##### Input records
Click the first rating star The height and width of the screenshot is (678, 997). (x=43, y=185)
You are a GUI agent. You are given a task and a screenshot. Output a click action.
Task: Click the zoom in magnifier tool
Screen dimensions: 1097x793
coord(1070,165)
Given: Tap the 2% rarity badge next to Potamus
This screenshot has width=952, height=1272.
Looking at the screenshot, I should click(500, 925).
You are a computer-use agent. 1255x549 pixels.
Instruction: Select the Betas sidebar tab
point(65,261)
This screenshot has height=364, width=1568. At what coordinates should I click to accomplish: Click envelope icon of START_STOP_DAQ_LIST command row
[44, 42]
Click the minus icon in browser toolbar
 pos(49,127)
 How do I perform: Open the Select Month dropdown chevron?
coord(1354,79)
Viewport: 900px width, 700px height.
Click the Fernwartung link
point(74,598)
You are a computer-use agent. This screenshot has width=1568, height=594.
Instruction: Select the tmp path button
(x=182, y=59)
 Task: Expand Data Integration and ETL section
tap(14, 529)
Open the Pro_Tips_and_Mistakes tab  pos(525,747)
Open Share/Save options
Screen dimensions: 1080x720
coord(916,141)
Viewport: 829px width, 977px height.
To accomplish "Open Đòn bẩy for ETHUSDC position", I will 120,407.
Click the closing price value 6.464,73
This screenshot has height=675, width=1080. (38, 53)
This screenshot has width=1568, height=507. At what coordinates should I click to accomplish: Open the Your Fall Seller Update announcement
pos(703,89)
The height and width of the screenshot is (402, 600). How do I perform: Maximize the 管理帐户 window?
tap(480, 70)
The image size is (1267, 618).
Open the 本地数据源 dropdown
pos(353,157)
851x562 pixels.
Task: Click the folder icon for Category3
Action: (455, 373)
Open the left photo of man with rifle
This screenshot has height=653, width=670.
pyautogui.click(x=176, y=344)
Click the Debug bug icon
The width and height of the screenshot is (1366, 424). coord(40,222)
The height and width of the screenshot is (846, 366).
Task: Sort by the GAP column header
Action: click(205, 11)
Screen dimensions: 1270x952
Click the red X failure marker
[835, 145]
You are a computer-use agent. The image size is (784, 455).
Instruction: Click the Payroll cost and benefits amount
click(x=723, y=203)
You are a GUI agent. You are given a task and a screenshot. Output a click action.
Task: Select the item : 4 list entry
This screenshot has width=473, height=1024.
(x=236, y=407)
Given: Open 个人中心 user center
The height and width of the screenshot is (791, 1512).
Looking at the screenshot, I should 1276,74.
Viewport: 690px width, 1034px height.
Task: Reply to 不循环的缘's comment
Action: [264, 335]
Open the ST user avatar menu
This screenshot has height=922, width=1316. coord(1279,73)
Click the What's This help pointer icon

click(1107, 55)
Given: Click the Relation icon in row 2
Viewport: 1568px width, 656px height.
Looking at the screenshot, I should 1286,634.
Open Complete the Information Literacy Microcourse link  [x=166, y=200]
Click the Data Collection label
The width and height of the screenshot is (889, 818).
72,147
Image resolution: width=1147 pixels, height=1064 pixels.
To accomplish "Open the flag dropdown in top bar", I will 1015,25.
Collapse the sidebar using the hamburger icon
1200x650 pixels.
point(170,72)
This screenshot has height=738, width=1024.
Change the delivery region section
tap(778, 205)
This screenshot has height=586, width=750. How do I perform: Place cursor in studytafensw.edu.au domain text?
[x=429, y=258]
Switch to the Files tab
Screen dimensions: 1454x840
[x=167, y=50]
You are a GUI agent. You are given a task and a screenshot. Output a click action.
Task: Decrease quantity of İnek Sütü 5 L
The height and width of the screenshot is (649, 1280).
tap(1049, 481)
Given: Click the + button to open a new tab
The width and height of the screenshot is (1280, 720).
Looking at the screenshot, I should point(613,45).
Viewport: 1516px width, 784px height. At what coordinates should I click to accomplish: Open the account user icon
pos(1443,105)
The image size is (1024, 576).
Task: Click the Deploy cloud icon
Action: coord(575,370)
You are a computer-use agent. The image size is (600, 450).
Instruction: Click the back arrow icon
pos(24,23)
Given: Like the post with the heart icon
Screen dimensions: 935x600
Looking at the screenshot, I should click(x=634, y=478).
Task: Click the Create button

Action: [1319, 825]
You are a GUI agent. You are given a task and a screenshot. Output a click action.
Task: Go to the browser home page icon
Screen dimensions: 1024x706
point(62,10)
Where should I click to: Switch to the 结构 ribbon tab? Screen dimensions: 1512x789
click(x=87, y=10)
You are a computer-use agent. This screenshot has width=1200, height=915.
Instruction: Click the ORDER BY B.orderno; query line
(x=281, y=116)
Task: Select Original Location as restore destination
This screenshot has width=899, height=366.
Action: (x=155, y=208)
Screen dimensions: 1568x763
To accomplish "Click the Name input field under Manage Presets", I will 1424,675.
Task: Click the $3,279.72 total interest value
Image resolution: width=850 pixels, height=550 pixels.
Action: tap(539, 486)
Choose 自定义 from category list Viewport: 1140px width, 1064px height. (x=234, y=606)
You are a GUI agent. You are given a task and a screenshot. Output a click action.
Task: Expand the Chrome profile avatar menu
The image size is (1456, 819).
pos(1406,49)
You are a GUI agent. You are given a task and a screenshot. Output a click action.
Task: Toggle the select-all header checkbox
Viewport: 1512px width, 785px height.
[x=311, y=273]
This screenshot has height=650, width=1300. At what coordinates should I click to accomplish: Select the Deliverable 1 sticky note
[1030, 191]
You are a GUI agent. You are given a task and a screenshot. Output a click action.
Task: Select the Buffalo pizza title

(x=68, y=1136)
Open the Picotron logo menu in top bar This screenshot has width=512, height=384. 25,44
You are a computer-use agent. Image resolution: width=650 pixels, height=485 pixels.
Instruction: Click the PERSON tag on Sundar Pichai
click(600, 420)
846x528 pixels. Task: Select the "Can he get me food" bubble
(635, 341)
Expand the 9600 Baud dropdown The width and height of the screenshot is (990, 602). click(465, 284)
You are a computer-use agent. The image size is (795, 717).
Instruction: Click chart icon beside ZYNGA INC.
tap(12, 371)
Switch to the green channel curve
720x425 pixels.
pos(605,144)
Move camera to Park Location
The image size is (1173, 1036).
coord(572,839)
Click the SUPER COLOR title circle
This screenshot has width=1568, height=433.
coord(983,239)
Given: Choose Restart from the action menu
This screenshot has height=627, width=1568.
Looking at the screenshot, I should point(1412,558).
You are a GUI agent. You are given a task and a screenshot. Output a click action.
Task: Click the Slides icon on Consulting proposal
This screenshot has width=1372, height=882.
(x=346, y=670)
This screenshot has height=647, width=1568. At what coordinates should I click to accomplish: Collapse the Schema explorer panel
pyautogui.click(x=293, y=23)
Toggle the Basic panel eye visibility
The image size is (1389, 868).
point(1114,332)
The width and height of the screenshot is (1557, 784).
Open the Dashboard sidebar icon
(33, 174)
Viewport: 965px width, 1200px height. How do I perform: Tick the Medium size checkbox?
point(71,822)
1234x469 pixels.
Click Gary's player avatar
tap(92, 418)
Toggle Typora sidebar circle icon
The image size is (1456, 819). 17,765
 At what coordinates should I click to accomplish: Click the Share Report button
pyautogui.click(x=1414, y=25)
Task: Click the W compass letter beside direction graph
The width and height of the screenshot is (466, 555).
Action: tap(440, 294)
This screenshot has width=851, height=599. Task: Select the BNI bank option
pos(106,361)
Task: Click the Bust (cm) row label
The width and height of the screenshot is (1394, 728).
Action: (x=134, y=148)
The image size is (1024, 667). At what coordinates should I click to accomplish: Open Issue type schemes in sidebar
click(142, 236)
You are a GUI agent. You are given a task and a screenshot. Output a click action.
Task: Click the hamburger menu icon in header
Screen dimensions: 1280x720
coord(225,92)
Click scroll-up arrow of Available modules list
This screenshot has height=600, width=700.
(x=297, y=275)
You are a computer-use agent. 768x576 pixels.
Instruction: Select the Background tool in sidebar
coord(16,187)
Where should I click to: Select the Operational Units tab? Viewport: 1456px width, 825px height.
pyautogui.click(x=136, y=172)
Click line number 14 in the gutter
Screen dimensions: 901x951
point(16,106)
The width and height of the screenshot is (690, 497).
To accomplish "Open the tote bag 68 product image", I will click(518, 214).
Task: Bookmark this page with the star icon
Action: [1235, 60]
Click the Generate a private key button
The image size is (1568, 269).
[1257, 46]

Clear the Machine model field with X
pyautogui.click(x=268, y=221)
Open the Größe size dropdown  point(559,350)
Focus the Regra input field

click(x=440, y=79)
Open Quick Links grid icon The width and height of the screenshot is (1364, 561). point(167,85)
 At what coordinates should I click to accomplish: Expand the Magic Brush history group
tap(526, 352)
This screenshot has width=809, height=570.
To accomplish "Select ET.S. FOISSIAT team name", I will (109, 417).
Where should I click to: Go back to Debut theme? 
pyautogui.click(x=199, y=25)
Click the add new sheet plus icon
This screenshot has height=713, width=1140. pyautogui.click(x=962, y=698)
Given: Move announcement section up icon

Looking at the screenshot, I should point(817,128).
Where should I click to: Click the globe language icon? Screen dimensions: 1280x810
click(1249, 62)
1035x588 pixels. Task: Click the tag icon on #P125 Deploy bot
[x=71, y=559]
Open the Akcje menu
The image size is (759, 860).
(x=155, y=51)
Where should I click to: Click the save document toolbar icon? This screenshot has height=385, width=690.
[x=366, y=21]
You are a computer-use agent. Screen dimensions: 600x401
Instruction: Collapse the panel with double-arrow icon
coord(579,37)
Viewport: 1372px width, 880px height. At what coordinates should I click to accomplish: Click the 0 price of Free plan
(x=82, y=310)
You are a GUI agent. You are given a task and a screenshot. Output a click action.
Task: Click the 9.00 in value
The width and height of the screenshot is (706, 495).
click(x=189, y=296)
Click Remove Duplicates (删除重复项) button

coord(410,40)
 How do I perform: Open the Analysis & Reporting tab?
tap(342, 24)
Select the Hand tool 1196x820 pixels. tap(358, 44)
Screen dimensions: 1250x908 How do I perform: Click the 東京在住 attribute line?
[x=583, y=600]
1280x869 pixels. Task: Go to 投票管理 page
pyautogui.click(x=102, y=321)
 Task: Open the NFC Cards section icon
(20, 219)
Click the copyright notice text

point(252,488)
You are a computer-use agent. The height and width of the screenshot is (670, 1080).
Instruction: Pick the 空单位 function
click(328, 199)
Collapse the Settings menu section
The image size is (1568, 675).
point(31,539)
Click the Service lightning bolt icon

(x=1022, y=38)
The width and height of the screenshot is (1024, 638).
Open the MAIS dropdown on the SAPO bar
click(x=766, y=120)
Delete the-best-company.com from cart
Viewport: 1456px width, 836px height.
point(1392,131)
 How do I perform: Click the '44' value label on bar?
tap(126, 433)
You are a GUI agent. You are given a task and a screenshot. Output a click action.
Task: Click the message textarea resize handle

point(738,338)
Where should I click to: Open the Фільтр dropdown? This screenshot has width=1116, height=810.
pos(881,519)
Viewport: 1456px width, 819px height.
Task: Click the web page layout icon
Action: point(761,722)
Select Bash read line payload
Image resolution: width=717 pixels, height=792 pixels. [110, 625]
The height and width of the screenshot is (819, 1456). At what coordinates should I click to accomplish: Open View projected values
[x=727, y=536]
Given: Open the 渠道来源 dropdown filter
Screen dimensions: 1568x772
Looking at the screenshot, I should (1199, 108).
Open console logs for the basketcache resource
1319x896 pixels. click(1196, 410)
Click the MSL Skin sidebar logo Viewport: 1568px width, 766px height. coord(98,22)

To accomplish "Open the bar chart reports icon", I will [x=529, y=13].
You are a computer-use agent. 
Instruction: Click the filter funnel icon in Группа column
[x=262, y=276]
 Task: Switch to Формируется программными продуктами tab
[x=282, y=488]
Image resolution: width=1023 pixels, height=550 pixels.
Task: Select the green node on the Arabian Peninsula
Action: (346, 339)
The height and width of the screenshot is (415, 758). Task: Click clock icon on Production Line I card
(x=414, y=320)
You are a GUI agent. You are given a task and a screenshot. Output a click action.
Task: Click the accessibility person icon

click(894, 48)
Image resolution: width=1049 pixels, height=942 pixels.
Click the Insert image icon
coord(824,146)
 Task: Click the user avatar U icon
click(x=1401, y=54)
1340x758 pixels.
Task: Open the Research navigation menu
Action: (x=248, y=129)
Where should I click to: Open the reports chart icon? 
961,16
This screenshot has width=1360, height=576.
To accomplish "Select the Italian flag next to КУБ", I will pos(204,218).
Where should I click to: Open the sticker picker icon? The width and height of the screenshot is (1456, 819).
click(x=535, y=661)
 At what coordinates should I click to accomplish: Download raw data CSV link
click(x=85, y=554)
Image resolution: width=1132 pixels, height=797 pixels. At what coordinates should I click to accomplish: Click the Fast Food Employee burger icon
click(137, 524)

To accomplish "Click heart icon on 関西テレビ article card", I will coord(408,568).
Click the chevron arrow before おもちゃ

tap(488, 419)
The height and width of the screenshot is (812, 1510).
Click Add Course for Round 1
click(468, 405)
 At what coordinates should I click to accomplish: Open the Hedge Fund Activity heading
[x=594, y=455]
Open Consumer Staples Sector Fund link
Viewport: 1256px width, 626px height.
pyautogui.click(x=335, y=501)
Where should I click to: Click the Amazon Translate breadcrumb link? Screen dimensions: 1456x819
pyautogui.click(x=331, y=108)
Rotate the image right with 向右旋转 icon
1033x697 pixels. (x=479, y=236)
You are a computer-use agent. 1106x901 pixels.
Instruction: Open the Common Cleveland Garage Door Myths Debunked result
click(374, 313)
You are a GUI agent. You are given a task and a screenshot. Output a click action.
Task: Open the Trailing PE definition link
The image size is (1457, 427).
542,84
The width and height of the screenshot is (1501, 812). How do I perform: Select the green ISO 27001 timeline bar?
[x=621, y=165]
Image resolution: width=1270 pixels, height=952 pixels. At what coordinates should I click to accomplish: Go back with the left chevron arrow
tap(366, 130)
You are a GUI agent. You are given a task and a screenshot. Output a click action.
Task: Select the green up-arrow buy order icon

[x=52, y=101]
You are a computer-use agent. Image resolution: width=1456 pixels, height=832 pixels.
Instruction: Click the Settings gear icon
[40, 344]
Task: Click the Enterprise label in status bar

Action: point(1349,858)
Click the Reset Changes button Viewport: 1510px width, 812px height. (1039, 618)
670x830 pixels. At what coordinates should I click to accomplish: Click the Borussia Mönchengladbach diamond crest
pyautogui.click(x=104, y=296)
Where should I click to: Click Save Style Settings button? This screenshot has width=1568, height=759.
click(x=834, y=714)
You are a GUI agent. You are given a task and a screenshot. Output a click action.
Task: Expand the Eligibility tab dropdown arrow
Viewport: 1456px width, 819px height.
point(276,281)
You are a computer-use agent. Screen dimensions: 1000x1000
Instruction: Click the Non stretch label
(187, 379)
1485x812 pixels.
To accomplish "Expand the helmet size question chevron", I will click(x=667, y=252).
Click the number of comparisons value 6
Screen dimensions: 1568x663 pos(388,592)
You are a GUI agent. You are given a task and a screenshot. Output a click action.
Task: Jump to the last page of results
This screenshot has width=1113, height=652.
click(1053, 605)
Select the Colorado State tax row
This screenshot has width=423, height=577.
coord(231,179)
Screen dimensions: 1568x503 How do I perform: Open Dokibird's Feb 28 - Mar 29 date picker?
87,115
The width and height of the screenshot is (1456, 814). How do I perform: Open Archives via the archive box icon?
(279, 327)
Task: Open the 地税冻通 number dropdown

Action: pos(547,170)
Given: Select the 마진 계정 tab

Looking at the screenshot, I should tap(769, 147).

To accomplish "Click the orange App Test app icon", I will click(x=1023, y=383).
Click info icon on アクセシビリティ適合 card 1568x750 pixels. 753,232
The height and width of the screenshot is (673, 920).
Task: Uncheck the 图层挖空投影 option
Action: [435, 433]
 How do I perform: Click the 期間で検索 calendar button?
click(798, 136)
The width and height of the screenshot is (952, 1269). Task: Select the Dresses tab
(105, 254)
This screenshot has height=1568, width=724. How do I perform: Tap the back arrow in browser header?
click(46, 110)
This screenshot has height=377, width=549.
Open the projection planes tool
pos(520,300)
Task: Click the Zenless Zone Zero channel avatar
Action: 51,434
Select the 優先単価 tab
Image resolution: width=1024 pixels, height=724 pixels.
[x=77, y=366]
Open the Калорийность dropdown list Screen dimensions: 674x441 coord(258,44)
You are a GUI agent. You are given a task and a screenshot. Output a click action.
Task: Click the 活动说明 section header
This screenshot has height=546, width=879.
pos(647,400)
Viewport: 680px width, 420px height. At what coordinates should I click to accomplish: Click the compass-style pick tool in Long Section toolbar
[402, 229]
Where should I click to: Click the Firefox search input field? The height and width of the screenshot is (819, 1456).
##########
Task description >>
Select every line above that contains the string "circle", treating uppercase and lowercase letters as different.

Solution to this exercise >>
Click the SUPER COLOR title circle
Toggle Typora sidebar circle icon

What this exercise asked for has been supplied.